Years ago when I first registered breakall.org, I used the now defunct Microsoft Custom Domains to manage the domain and receive email at scott@breakall.org. This involved creating an MX record for breakall.org pointed to a Microsoft IP address. Later when I decided to build my own email server, I created a new top priority MX record for breakall.org pointed at my own server, but I left the Microsoft MX record as a secondary. Functionally this meant that for the last four years, outlook.com has been a safety net for email that might be lost if it was sent to my email server at a time when my server was down for any reason. Overall, I’ve had pretty good uptime, but there have been a few… incidents along the way that caused it to be down for a while. So I would occasionally check the Microsoft inbox to see if any emails had fallen into the safety net, and there was rarely anything in there.

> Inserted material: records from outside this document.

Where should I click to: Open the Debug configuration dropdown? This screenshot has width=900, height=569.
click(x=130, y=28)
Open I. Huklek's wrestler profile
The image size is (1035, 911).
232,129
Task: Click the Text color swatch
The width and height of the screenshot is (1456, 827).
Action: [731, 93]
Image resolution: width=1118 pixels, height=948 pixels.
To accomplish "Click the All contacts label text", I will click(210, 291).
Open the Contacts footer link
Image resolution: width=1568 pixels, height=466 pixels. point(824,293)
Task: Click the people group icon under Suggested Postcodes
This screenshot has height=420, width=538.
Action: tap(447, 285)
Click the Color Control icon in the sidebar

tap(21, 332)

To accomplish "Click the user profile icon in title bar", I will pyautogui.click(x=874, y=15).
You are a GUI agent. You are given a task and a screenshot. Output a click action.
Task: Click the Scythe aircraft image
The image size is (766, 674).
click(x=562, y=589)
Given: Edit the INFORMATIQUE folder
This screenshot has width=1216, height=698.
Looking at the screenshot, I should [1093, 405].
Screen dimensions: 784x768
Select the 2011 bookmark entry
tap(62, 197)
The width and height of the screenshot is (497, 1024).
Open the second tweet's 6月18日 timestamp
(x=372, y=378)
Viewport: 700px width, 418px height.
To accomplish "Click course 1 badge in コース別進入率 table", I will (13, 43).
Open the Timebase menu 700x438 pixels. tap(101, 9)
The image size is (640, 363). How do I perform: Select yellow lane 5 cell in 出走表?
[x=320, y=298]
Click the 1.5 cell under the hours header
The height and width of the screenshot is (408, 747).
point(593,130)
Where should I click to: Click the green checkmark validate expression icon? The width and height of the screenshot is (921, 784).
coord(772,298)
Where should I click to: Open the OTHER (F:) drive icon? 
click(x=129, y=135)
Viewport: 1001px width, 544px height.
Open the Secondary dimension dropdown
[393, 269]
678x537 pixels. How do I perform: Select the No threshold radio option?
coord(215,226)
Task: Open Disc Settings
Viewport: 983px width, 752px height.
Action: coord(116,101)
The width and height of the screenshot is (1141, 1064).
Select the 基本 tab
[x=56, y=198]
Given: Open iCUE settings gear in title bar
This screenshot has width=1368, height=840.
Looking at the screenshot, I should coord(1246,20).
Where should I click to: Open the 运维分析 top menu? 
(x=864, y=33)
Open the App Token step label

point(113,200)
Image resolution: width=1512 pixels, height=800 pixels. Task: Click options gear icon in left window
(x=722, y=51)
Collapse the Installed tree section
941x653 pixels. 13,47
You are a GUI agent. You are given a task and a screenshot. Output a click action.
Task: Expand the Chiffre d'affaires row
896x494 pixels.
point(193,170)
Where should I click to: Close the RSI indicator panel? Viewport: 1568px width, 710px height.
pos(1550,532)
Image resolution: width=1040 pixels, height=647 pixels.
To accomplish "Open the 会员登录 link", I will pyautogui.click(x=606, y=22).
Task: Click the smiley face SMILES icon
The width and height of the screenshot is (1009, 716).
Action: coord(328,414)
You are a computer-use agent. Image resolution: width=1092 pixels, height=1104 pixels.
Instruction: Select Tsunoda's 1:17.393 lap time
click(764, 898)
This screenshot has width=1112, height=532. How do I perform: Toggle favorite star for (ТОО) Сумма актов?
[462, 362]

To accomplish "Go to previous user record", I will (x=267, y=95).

Another key element to this story is that in the continuous fight against spam, I learned about and enabled greylisting on my primary server. Greylisting works by responding to an initial contact from an external SMTP server with a 451 message: “Recipient address rejected: Greylisting in effect, please come back later”. Normally, the sending SMTP server will just wait about 10 minutes, then try again, at which point, the message will be processed normally. This cuts down on a lot of spam because malicious email servers don’t typically bother to try again. (A side effect is that incoming mail can be delayed while the external server waits to retry.)
In the last month, I’ve been noticing more emails slipping into the Microsoft inbox. I hadn’t had any issues with uptime on my own email server (that I knew of anyway), and I was receiving a normal amount of email in the primary inbox, so I began to investigate.
What I found in mail.log on the primary server was that certain senders would try once, get deferred by the greylisting, and then just never try again.
Apparently, more “valid” mass mailers (e.g. mandrillapp, elexio) have changed their behavior recently to check for a secondary MX record and immediately contact the secondary server to deliver the email, rather than retrying the primary after a delay period.
So the fix was to remove the secondary MX record, thereby leaving the senders no choice but to retry in order to deliver the email.
Of course this means my safety net is gone.
The next day, I already had some emails from senders that had been showing up in the secondary, so the fix seems to have worked. Time will tell if some other unintended consequence presents itself.